### Your instructions
Please restate each entry word for word.

=-=-=-=-=

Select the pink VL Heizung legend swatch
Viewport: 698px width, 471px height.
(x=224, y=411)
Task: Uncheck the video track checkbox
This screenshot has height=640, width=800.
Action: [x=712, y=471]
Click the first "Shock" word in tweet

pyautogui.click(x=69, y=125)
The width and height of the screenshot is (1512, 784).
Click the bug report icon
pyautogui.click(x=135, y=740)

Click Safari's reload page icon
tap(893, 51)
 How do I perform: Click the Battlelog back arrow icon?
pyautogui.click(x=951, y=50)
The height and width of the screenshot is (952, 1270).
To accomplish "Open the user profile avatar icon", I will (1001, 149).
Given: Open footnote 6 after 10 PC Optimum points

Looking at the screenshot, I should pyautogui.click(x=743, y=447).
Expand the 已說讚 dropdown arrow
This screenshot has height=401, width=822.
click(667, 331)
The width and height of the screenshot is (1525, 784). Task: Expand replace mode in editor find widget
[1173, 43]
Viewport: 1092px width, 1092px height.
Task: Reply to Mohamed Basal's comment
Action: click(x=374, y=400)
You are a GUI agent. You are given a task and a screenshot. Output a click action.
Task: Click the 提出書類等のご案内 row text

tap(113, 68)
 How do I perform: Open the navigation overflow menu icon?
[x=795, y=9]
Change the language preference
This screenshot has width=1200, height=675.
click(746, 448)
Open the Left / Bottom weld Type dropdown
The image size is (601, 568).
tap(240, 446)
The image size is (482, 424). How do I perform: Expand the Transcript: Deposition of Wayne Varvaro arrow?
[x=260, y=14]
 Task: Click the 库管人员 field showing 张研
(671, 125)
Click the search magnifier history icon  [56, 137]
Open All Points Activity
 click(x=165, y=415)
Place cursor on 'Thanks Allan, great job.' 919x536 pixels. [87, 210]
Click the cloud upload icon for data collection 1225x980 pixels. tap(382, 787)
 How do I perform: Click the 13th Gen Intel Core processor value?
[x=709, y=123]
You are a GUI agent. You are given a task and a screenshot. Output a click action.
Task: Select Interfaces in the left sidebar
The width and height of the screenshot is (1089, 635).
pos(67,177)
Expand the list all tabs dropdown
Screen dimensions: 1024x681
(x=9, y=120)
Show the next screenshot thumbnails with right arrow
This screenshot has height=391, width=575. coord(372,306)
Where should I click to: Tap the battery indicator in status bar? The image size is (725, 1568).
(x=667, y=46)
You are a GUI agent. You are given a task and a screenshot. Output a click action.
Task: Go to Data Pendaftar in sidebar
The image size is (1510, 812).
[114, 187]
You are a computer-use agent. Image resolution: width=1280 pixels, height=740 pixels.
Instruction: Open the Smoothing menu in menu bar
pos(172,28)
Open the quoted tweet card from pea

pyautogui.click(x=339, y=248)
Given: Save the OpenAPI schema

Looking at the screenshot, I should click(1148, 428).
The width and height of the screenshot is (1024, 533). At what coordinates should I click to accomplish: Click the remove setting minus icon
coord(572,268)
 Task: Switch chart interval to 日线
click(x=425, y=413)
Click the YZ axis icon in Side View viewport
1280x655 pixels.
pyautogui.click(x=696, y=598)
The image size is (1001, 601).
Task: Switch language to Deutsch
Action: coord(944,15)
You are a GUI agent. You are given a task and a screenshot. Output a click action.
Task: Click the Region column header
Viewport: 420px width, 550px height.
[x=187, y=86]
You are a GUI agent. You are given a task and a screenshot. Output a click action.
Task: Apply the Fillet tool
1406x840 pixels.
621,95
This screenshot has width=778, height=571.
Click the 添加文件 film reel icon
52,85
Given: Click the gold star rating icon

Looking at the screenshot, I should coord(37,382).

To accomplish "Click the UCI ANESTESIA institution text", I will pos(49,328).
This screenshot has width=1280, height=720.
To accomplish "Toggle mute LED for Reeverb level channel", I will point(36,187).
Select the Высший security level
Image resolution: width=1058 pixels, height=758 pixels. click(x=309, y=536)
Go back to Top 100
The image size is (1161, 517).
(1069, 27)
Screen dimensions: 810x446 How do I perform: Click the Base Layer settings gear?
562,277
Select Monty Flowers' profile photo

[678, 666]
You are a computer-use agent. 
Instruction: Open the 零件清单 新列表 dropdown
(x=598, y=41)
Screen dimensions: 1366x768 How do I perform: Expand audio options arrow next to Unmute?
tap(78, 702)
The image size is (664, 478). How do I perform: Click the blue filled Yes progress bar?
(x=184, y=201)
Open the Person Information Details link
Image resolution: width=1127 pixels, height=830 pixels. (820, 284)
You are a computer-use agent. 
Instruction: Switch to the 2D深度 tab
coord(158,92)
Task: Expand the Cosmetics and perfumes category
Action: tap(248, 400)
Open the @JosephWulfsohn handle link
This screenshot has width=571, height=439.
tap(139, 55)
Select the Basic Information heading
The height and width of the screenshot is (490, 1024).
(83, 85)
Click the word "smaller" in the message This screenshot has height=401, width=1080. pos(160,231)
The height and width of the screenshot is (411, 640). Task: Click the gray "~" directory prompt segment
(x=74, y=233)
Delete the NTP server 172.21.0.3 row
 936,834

=-=-=-=-=

### The completed task
Select the pink VL Heizung legend swatch
Viewport: 698px width, 471px height.
(x=224, y=411)
Task: Uncheck the video track checkbox
This screenshot has height=640, width=800.
Action: [x=712, y=471]
Click the first "Shock" word in tweet

pyautogui.click(x=69, y=125)
The width and height of the screenshot is (1512, 784).
Click the bug report icon
pyautogui.click(x=135, y=740)

Click Safari's reload page icon
tap(893, 51)
 How do I perform: Click the Battlelog back arrow icon?
pyautogui.click(x=951, y=50)
The height and width of the screenshot is (952, 1270).
To accomplish "Open the user profile avatar icon", I will (1001, 149).
Given: Open footnote 6 after 10 PC Optimum points

Looking at the screenshot, I should pyautogui.click(x=743, y=447).
Expand the 已說讚 dropdown arrow
This screenshot has height=401, width=822.
click(667, 331)
The width and height of the screenshot is (1525, 784). Task: Expand replace mode in editor find widget
[1173, 43]
Viewport: 1092px width, 1092px height.
Task: Reply to Mohamed Basal's comment
Action: click(x=374, y=400)
You are a GUI agent. You are given a task and a screenshot. Output a click action.
Task: Click the 提出書類等のご案内 row text

tap(113, 68)
 How do I perform: Open the navigation overflow menu icon?
[x=795, y=9]
Change the language preference
This screenshot has width=1200, height=675.
click(746, 448)
Open the Left / Bottom weld Type dropdown
The image size is (601, 568).
tap(240, 446)
The image size is (482, 424). How do I perform: Expand the Transcript: Deposition of Wayne Varvaro arrow?
[x=260, y=14]
 Task: Click the 库管人员 field showing 张研
(671, 125)
Click the search magnifier history icon  [56, 137]
Open All Points Activity
 click(x=165, y=415)
Place cursor on 'Thanks Allan, great job.' 919x536 pixels. [87, 210]
Click the cloud upload icon for data collection 1225x980 pixels. tap(382, 787)
 How do I perform: Click the 13th Gen Intel Core processor value?
[x=709, y=123]
You are a GUI agent. You are given a task and a screenshot. Output a click action.
Task: Select Interfaces in the left sidebar
The width and height of the screenshot is (1089, 635).
pos(67,177)
Expand the list all tabs dropdown
Screen dimensions: 1024x681
(x=9, y=120)
Show the next screenshot thumbnails with right arrow
This screenshot has height=391, width=575. coord(372,306)
Where should I click to: Tap the battery indicator in status bar? The image size is (725, 1568).
(x=667, y=46)
You are a GUI agent. You are given a task and a screenshot. Output a click action.
Task: Go to Data Pendaftar in sidebar
The image size is (1510, 812).
[114, 187]
You are a computer-use agent. Image resolution: width=1280 pixels, height=740 pixels.
Instruction: Open the Smoothing menu in menu bar
pos(172,28)
Open the quoted tweet card from pea

pyautogui.click(x=339, y=248)
Given: Save the OpenAPI schema

Looking at the screenshot, I should click(1148, 428).
The width and height of the screenshot is (1024, 533). At what coordinates should I click to accomplish: Click the remove setting minus icon
coord(572,268)
 Task: Switch chart interval to 日线
click(x=425, y=413)
Click the YZ axis icon in Side View viewport
1280x655 pixels.
pyautogui.click(x=696, y=598)
The image size is (1001, 601).
Task: Switch language to Deutsch
Action: coord(944,15)
You are a GUI agent. You are given a task and a screenshot. Output a click action.
Task: Click the Region column header
Viewport: 420px width, 550px height.
[x=187, y=86]
You are a GUI agent. You are given a task and a screenshot. Output a click action.
Task: Apply the Fillet tool
1406x840 pixels.
621,95
This screenshot has width=778, height=571.
Click the 添加文件 film reel icon
52,85
Given: Click the gold star rating icon

Looking at the screenshot, I should coord(37,382).

To accomplish "Click the UCI ANESTESIA institution text", I will pos(49,328).
This screenshot has width=1280, height=720.
To accomplish "Toggle mute LED for Reeverb level channel", I will point(36,187).
Select the Высший security level
Image resolution: width=1058 pixels, height=758 pixels. click(x=309, y=536)
Go back to Top 100
The image size is (1161, 517).
(1069, 27)
Screen dimensions: 810x446 How do I perform: Click the Base Layer settings gear?
562,277
Select Monty Flowers' profile photo

[678, 666]
You are a computer-use agent. 
Instruction: Open the 零件清单 新列表 dropdown
(x=598, y=41)
Screen dimensions: 1366x768 How do I perform: Expand audio options arrow next to Unmute?
tap(78, 702)
The image size is (664, 478). How do I perform: Click the blue filled Yes progress bar?
(x=184, y=201)
Open the Person Information Details link
Image resolution: width=1127 pixels, height=830 pixels. (820, 284)
You are a computer-use agent. 
Instruction: Switch to the 2D深度 tab
coord(158,92)
Task: Expand the Cosmetics and perfumes category
Action: tap(248, 400)
Open the @JosephWulfsohn handle link
This screenshot has width=571, height=439.
tap(139, 55)
Select the Basic Information heading
The height and width of the screenshot is (490, 1024).
(83, 85)
Click the word "smaller" in the message This screenshot has height=401, width=1080. pos(160,231)
The height and width of the screenshot is (411, 640). Task: Click the gray "~" directory prompt segment
(x=74, y=233)
Delete the NTP server 172.21.0.3 row
 936,834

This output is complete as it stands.